» **WRITTEN PROBLEM**: Replace "Projects" with "Programs" everywhere in the listing below and write out its lines again, changing nothing else and leaving out the pictures.

Dataset records:

........

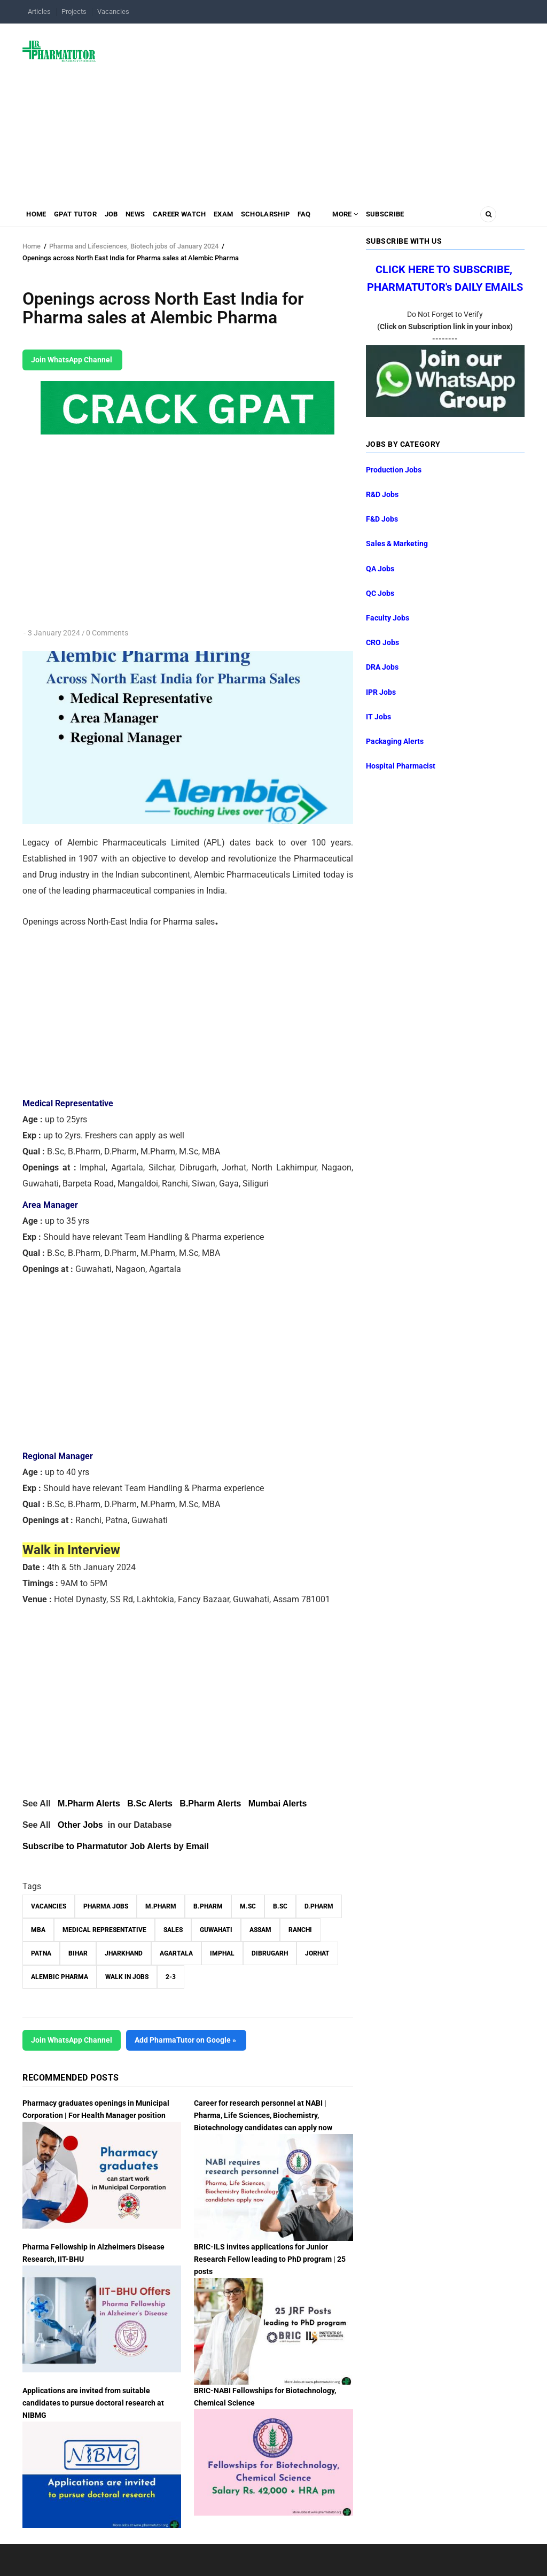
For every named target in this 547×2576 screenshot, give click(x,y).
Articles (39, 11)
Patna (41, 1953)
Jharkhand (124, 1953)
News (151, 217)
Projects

........

» **FULL ANSWER**:
For every named target in this 547×2576 screenshot, give click(x,y).
Articles (39, 11)
Patna (41, 1953)
Jharkhand (124, 1953)
News (151, 217)
Programs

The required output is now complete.